Guest 1395- Registered: 5 Nov 2014
- Posts: 463
I think in the past 5 or 6 years I have only seen a wheelchair on a bus in Dover three or four times. At the moment no double-deckers other than those on the Folkestone route are buggy or wheelchair friendly - that will have to change by the end of next year.
Lew Finnis
Guest 649- Registered: 12 Mar 2008
- Posts: 14,118
Many years ago when I had a house out at the bay my first wife would walk along the cliffe road not only with big pram with two in it but also the dog into Dover then walk back out there again with shopping, the all round trip was over ten miles she was a brave girl only about 18 years old at the time.
howard mcsweeney1- Location: Dover
- Registered: 12 Mar 2008
- Posts: 62,352
Gets ever more complicated with Transport for London saying that people should fold buggies if necessary to leave space for a wheelchair user but their is no compunction for them to do so.
http://www.independent.co.uk/news/uk/home-news/double-decker-wheelchair-odyssey-how-hard-can-it-be-for-a-wheelchair-user-to-travel-around-london-on-buses-9921866.htmlGuest 1395- Registered: 5 Nov 2014
- Posts: 463
The key point of the court ruling is that drivers can request buggies to be moved or folded but they cannot require it - something that would be very difficult to enforce anyway. The situation really is that both buggy pushers and wheelchair users have an equal right to travel, not that one is more equal than the other.
Lew Finnis
howard mcsweeney1- Location: Dover
- Registered: 12 Mar 2008
- Posts: 62,352
That's right Lew, most people are helpful down here so problems rarely exist, I can understand things to be different trying to cross a metropolis like London where people are more rushed and consequently stressed out.
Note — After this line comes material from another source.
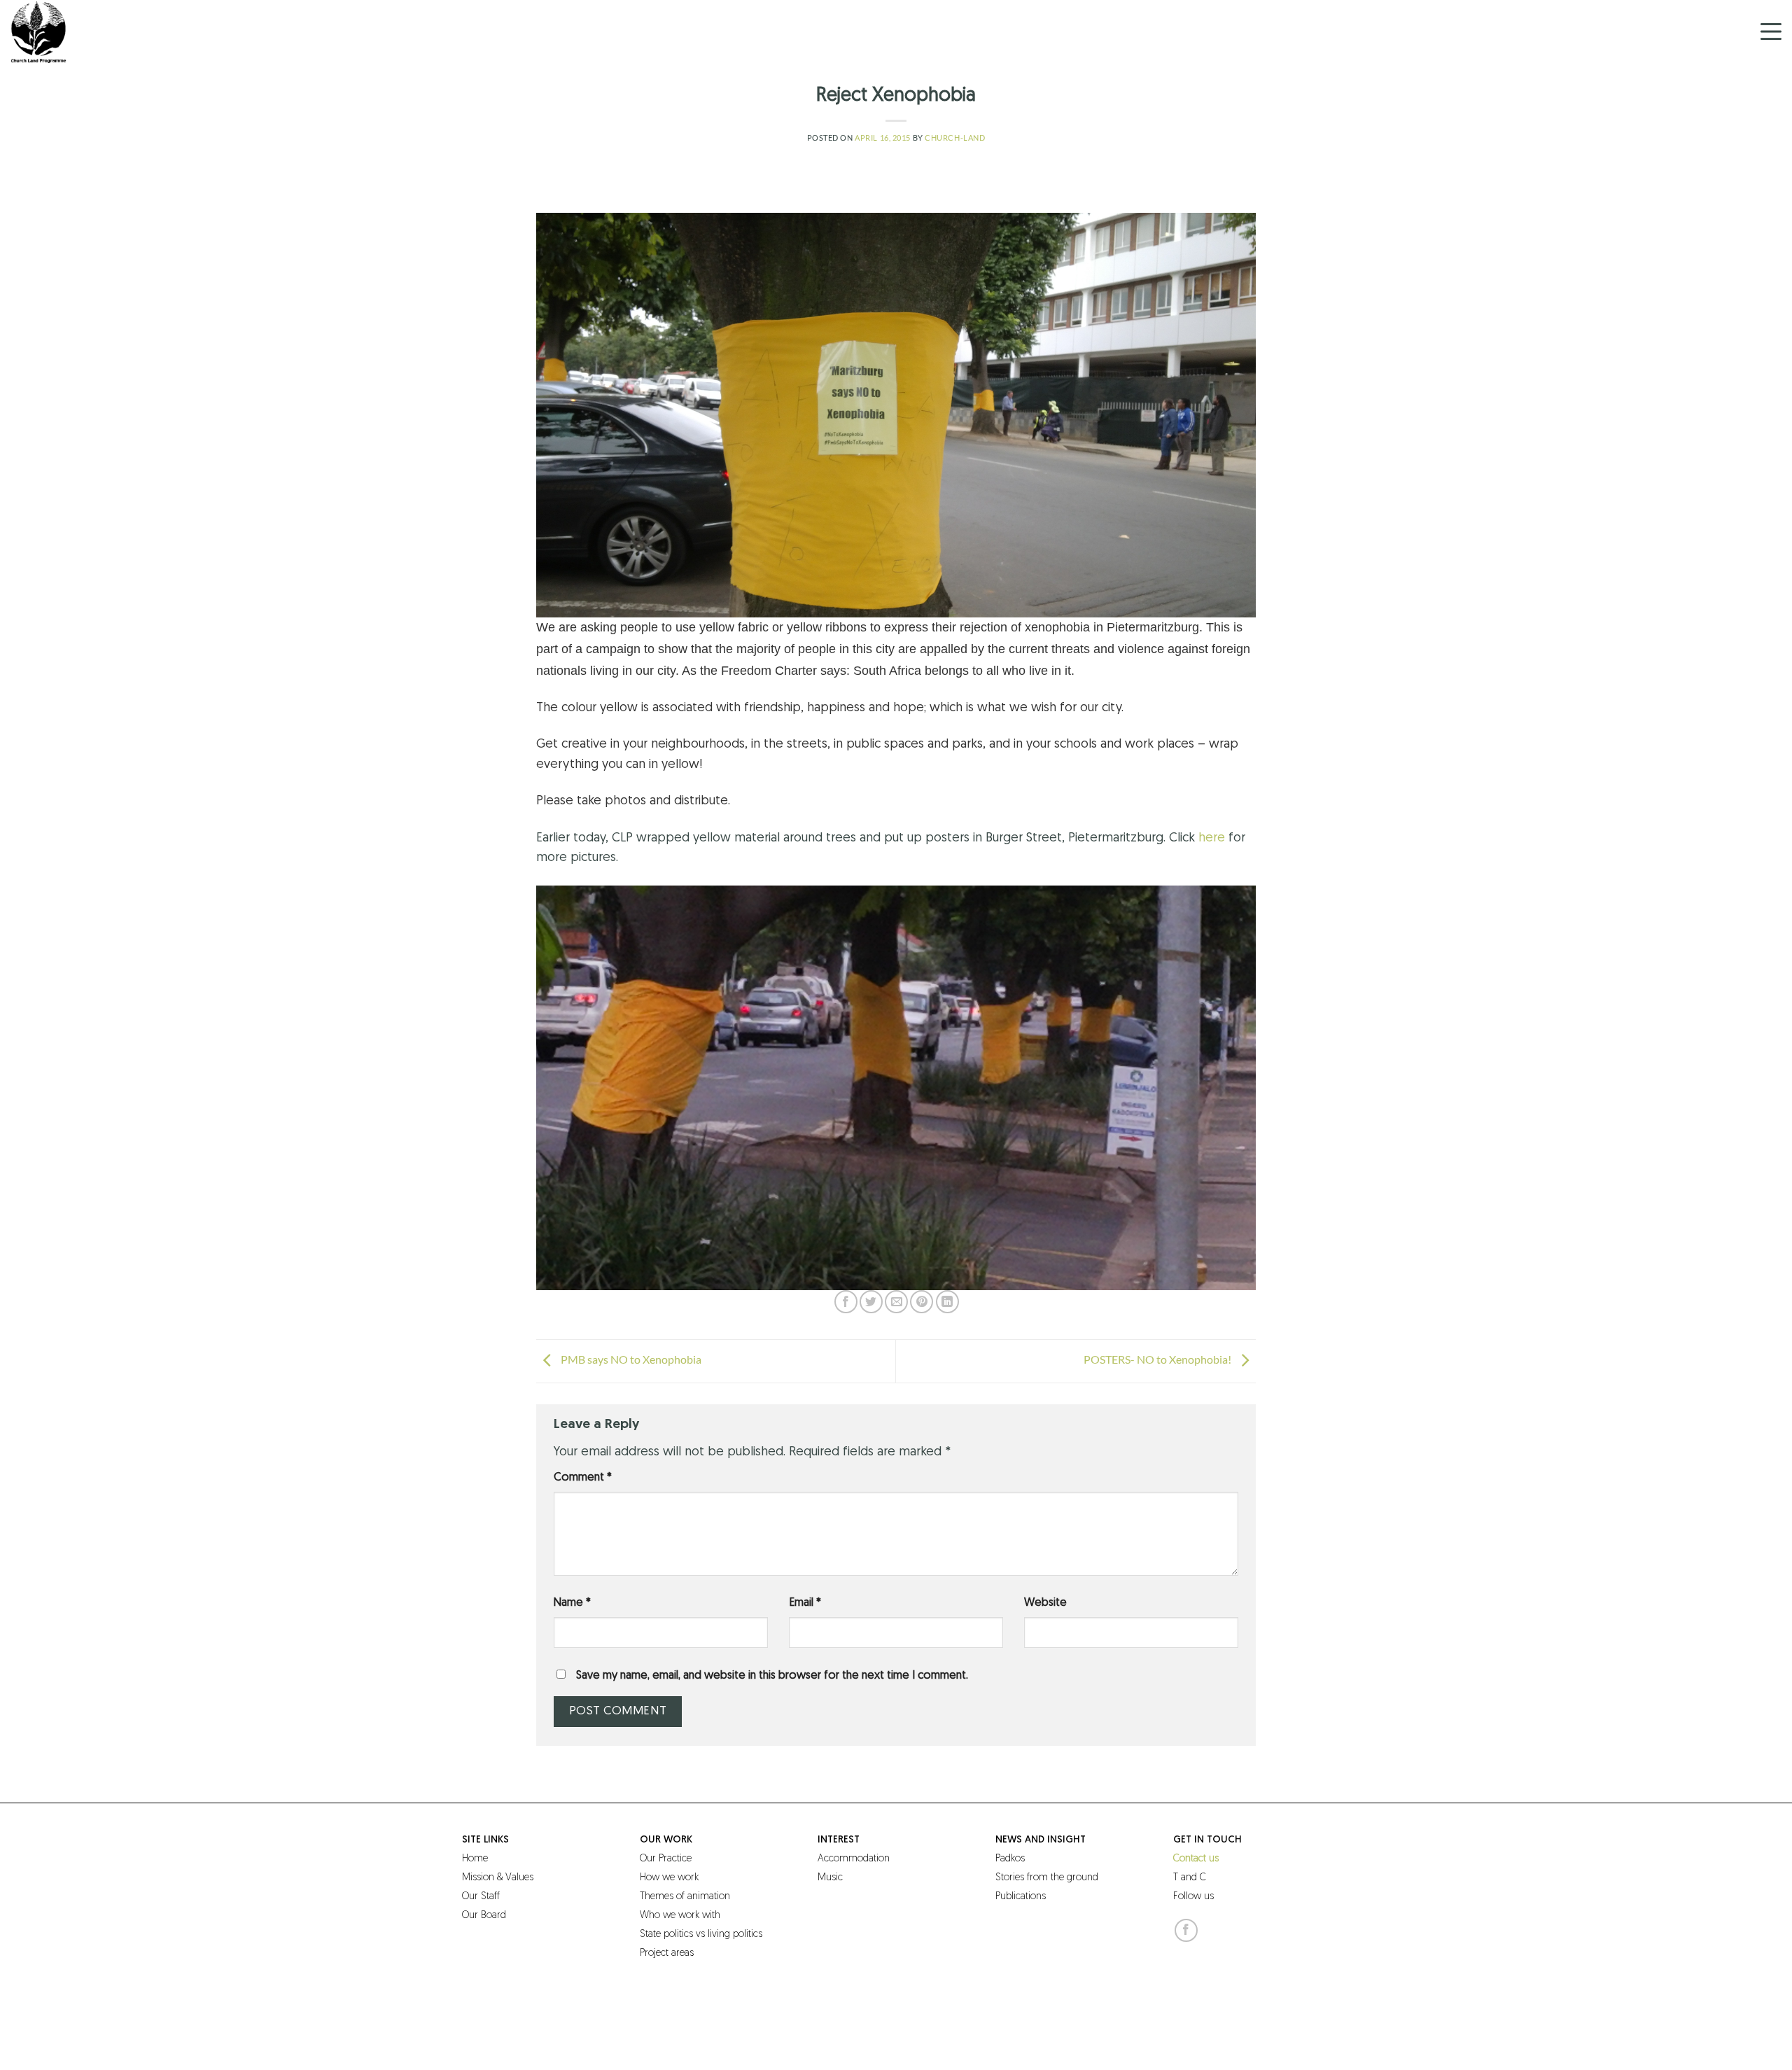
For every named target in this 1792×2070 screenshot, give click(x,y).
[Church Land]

I was on a Dover/Lydd bus recently when the driver had to turn away a wheelchair user as all spaces were taken, the person was OK about it as the service is every 15 minutes but the chap that brought the failed legal action was turned away from a Wetherby/Leeds bus which runs every 30 minutes.
Guest 1395- Registered: 5 Nov 2014
- Posts: 463
Oddly enough, Howard, one of the few wheelchairs I have seen locally boarded a Hastings-bound bus at Folkestone Harbour. A mother with a double buggy had got on at the previous stop and was in the wheelchair bay but when she saw the wheelchair about to board, she moved over (fortunately no other buggies!), then stopped 2 or 3 people from taking the seats in the wheelchair bay. In fact, I don't think I've ever seen any unreasonable behaviour by buggy users on local buses.